* **Extracted entries**:
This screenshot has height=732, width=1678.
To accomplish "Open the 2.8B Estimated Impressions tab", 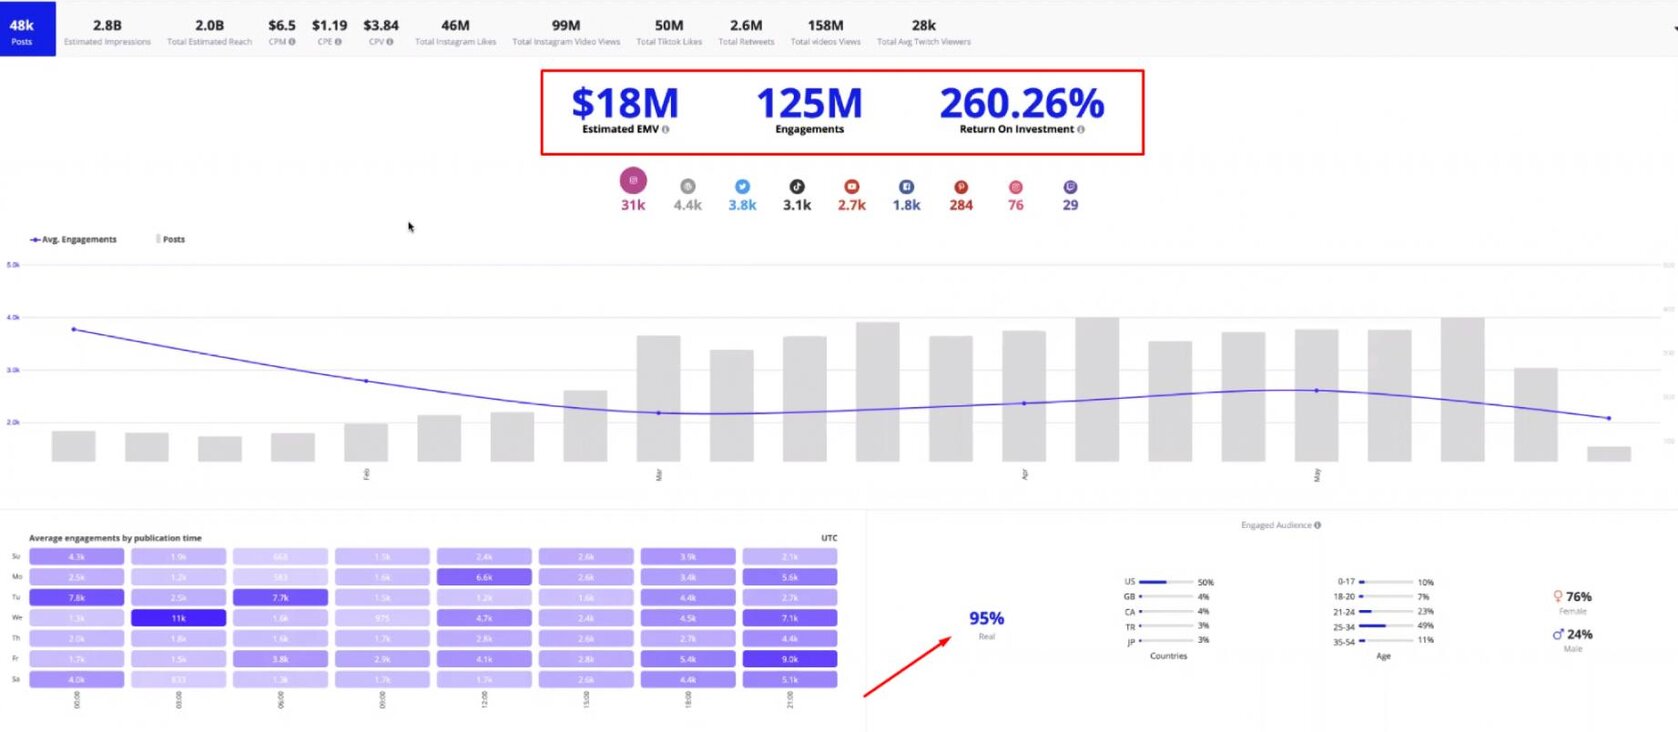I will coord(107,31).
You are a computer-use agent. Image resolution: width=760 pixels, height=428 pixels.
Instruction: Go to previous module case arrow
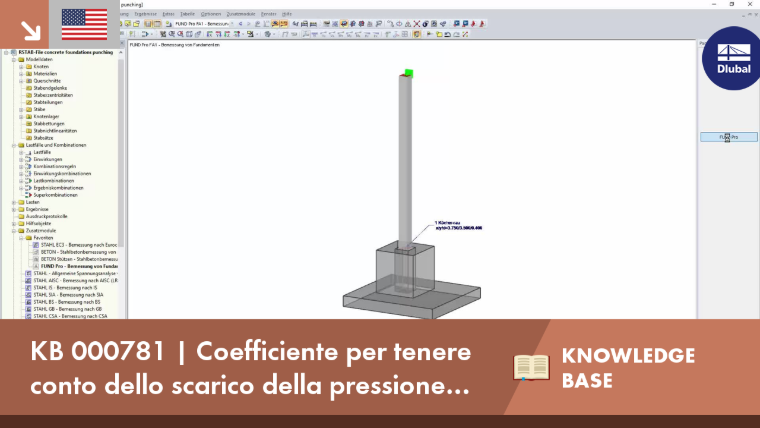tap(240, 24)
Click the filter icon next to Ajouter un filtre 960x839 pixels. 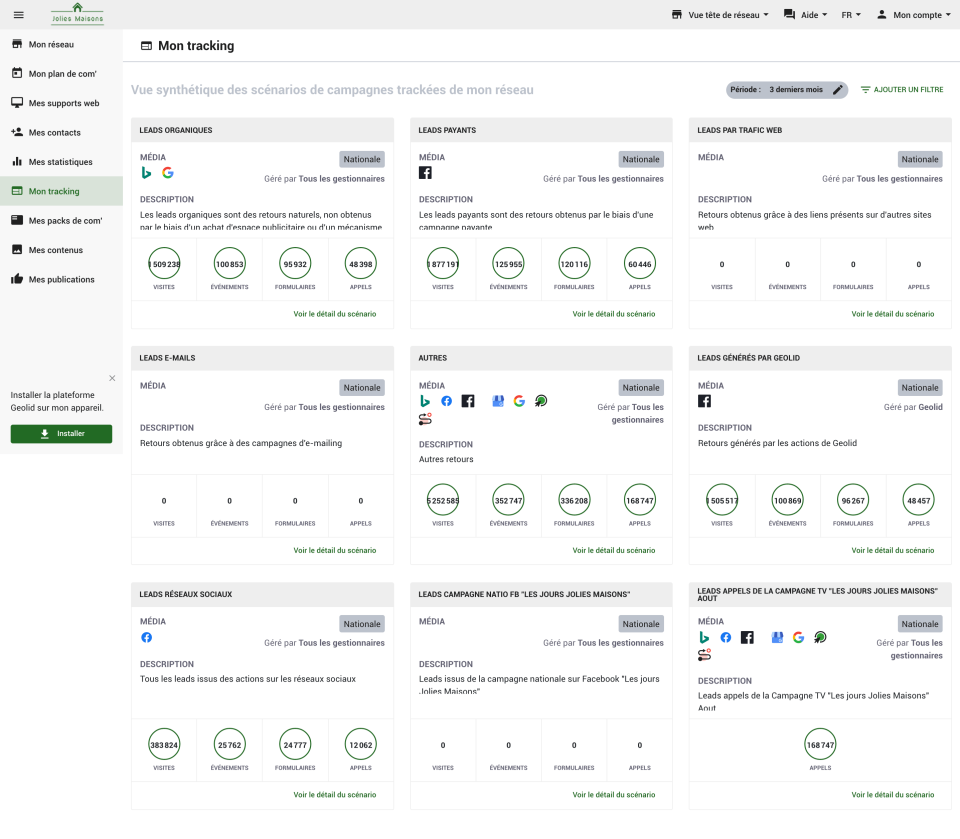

* **What you are asked to do**:
Select and copy each line from the data that includes the word "height".

* **Solution to this problem**:
This screenshot has height=732, width=1678.
You are a computer-use agent. Image resolution: width=760 pixels, height=428 pixels.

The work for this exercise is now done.